▸ **WORK TO BE COMPLETED**
Reproduce exactly the lines below, starting with the line that contains "The width and" and ending with the last line of the records, both included, and nothing else.

▸ **DATA FOR ANALYSIS**
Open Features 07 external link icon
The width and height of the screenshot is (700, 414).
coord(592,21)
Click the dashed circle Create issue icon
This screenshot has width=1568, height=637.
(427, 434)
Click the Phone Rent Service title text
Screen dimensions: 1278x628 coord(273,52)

▸ **EXPECTED OUTPUT**
The width and height of the screenshot is (700, 414).
coord(592,21)
Click the dashed circle Create issue icon
This screenshot has width=1568, height=637.
(427, 434)
Click the Phone Rent Service title text
Screen dimensions: 1278x628 coord(273,52)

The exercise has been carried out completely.